Pixel coordinate grounding data

┄┄┄┄┄┄

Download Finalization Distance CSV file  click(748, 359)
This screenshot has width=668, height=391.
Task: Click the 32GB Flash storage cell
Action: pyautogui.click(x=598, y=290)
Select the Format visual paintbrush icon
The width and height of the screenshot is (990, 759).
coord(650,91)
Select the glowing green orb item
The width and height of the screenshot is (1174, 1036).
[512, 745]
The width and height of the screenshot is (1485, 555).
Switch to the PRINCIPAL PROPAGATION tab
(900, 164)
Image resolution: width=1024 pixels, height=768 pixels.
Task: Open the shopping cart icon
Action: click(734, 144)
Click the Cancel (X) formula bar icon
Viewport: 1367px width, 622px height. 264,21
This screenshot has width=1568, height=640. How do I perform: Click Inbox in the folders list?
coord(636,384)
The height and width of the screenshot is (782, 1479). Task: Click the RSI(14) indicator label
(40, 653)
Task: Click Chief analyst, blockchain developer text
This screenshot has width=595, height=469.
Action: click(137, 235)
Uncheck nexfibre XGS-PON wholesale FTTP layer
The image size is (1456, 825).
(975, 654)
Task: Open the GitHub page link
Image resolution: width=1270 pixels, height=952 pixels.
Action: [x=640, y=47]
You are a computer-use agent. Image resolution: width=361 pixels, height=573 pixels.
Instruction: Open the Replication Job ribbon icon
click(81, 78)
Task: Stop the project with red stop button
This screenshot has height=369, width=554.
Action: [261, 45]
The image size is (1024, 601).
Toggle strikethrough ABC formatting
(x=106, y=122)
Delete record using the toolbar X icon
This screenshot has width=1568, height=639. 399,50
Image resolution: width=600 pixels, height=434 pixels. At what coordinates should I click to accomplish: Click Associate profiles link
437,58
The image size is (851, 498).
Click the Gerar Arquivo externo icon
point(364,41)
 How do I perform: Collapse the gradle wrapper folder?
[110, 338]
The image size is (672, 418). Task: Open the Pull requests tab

┄┄┄┄┄┄

Instructions to follow: The expected output is the complete data, repeated exactly.

Your response:
Download Finalization Distance CSV file  click(748, 359)
This screenshot has width=668, height=391.
Task: Click the 32GB Flash storage cell
Action: pyautogui.click(x=598, y=290)
Select the Format visual paintbrush icon
The width and height of the screenshot is (990, 759).
coord(650,91)
Select the glowing green orb item
The width and height of the screenshot is (1174, 1036).
[512, 745]
The width and height of the screenshot is (1485, 555).
Switch to the PRINCIPAL PROPAGATION tab
(900, 164)
Image resolution: width=1024 pixels, height=768 pixels.
Task: Open the shopping cart icon
Action: click(734, 144)
Click the Cancel (X) formula bar icon
Viewport: 1367px width, 622px height. 264,21
This screenshot has width=1568, height=640. How do I perform: Click Inbox in the folders list?
coord(636,384)
The height and width of the screenshot is (782, 1479). Task: Click the RSI(14) indicator label
(40, 653)
Task: Click Chief analyst, blockchain developer text
This screenshot has width=595, height=469.
Action: click(137, 235)
Uncheck nexfibre XGS-PON wholesale FTTP layer
The image size is (1456, 825).
(975, 654)
Task: Open the GitHub page link
Image resolution: width=1270 pixels, height=952 pixels.
Action: [x=640, y=47]
You are a computer-use agent. Image resolution: width=361 pixels, height=573 pixels.
Instruction: Open the Replication Job ribbon icon
click(81, 78)
Task: Stop the project with red stop button
This screenshot has height=369, width=554.
Action: [261, 45]
The image size is (1024, 601).
Toggle strikethrough ABC formatting
(x=106, y=122)
Delete record using the toolbar X icon
This screenshot has width=1568, height=639. 399,50
Image resolution: width=600 pixels, height=434 pixels. At what coordinates should I click to accomplish: Click Associate profiles link
437,58
The image size is (851, 498).
Click the Gerar Arquivo externo icon
point(364,41)
 How do I perform: Collapse the gradle wrapper folder?
[110, 338]
The image size is (672, 418). Task: Open the Pull requests tab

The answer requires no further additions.